• **Records for this task**:

------------

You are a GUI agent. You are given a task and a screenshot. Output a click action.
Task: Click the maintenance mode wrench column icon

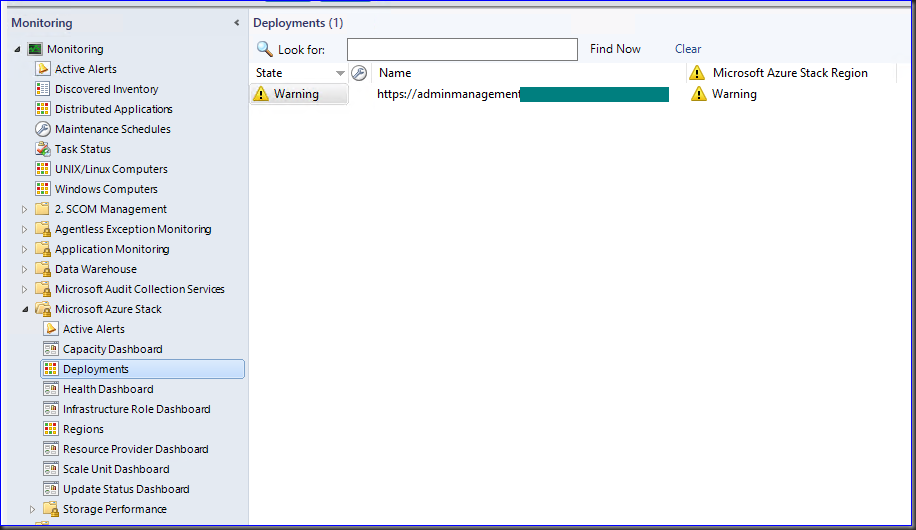pyautogui.click(x=359, y=73)
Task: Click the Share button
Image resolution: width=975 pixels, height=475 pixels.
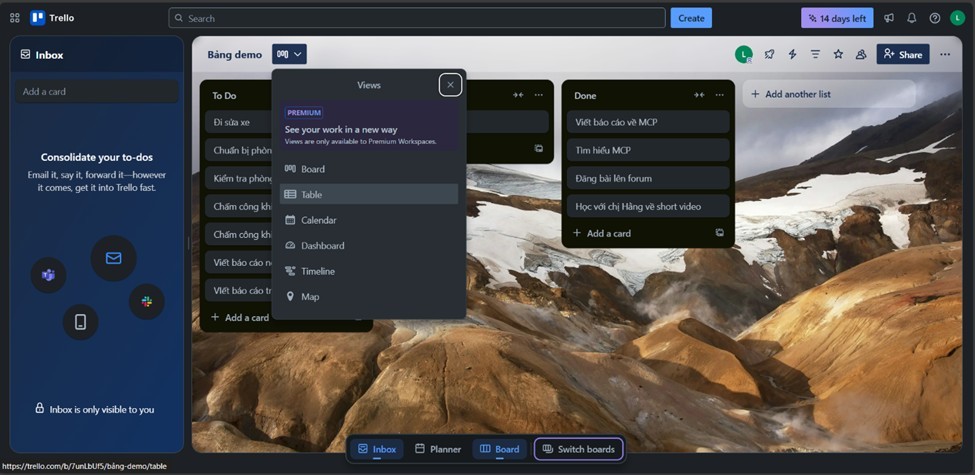Action: point(902,54)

------------

• **Your instructions**: Everything from the line with "Task: Click the maintenance" through the end of the records is to be repeated exactly. The pictures are not.

• **Exercise response**:
Task: Click the maintenance mode wrench column icon

pyautogui.click(x=359, y=73)
Task: Click the Share button
Image resolution: width=975 pixels, height=475 pixels.
Action: point(902,54)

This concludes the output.